Mas pode na mesma rede social que Felipe Melo poderia ter usado para pedir desculpas pela expulsão contra o Cerro. Na mesma que também declarou em 2017 o voto a quem dedicou o belo gol na Bahia. Na mesma em que disse que era para dar “pau nos vagabundos” que pacificamente protestavam no Dia do Trabalho.
Manifestação política não é só o pato que a gente paga na Paulista ou o mico que a gente prega em nome de QIs de ostra ou de práticas de molusco.
Manifestação política é panfletagem ética do cidadão. É um gesto de fair-play. É uma atitude corajosa. É um posicionamento firme. É a defesa do que parece certo. É o ataque ao que parece errado.
Mas a eleitoral (que não é a mesma coisa que a política) tem um foro adequado – não privilegiado.
A regra do jogo precisa coibi-la em nome de qualquer tipo de jogada.
Quem tem coragem de erguer um punho contra o racismo, o braço pela democracia, o brado contra a tortura pode ser até repreendido. Advertido. Expulso. Mas conquistou algo muito além do esporte.
Declarar voto com a camisa do meu time não pode. Mesmo se votasse para o meu candidato. E não pode não por votar em quem não voto. Não pode porque boca de urna tem que ser como boca fechada: não entra mosquito. E nem eles sobrevoam.
Voto é secreto.
A continuar assim, Tadeu Schimidt poderia criar um quadro no Fantástico na linha do pedir música quando faz três gols: quem fizer um gol pede voto para o seu candidato.

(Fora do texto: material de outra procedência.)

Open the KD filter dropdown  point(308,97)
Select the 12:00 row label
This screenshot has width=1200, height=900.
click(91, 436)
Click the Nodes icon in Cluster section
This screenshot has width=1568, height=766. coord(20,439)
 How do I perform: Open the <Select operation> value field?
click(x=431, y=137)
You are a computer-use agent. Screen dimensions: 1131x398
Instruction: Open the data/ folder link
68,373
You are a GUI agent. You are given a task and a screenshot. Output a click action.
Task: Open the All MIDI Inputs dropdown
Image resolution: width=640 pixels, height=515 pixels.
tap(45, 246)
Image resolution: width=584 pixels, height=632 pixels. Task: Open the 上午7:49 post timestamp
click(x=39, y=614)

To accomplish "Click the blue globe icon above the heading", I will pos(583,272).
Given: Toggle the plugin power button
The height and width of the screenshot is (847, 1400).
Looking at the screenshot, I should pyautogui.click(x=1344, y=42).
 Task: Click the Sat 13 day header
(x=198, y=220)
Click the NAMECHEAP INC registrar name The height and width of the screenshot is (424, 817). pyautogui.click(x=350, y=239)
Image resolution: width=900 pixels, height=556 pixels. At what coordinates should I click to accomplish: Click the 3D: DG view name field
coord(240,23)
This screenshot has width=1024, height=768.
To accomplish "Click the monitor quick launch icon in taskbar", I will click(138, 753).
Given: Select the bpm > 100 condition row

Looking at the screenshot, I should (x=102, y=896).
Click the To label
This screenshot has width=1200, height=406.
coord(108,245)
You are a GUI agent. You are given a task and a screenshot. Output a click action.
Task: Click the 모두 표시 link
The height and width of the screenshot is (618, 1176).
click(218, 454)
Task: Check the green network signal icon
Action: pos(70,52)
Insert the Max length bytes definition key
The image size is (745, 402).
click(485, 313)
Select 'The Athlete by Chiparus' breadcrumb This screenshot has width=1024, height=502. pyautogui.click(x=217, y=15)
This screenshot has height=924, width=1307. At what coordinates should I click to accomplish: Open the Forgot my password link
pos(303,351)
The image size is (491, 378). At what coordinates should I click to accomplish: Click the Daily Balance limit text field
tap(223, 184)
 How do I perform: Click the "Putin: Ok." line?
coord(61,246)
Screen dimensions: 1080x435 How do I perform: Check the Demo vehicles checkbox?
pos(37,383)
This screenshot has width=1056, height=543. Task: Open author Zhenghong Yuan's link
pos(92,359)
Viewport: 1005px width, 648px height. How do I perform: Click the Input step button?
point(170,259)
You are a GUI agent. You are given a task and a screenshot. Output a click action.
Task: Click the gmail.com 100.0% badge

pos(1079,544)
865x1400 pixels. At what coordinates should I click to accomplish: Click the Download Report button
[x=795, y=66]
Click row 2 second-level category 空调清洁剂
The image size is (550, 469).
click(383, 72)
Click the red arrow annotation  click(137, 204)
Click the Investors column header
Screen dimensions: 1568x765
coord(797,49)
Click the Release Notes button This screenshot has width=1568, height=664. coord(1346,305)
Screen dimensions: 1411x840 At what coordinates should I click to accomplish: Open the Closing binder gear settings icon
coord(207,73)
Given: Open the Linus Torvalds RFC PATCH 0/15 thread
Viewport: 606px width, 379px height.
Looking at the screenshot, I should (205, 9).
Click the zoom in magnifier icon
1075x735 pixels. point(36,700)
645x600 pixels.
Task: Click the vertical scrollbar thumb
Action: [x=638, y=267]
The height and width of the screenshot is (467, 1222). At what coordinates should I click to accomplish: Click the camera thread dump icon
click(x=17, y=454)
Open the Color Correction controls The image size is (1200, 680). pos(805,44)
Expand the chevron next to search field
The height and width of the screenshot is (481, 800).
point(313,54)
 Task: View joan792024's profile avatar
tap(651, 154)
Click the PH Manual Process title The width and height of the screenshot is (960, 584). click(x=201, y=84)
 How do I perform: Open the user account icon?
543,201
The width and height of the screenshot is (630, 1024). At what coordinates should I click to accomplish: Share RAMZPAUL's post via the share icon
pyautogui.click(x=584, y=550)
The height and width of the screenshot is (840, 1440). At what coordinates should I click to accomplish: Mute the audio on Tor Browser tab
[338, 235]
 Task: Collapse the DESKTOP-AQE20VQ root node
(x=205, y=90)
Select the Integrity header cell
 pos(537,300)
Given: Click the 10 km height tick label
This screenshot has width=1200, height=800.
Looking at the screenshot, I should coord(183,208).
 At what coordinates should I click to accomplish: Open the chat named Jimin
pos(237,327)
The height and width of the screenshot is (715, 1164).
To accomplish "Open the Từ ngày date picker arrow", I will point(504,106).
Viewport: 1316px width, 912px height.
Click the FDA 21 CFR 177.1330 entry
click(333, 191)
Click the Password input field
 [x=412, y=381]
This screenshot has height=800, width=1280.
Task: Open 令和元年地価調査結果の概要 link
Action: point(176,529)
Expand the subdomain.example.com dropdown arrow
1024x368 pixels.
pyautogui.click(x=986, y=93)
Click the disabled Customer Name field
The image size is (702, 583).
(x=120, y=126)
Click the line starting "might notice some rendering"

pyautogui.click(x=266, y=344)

Pode falar em quem vai votar. Na rede social. Não a trabalho com a camisa do nosso clube. Se você acha um “cerceamento da liberdade de expressão” proibir um atleta de fazer campanha eleitoral para um candidato (ainda que se recuperando de uma facada) , não reclame se um professor fIzer campanha eleitoral na sala de aula.
Que fizesse Felipe Melo o que fez Lucas Moura: abriu o voto em rede social e debateu a respeito com a democracia e a tolerância que todos queremos.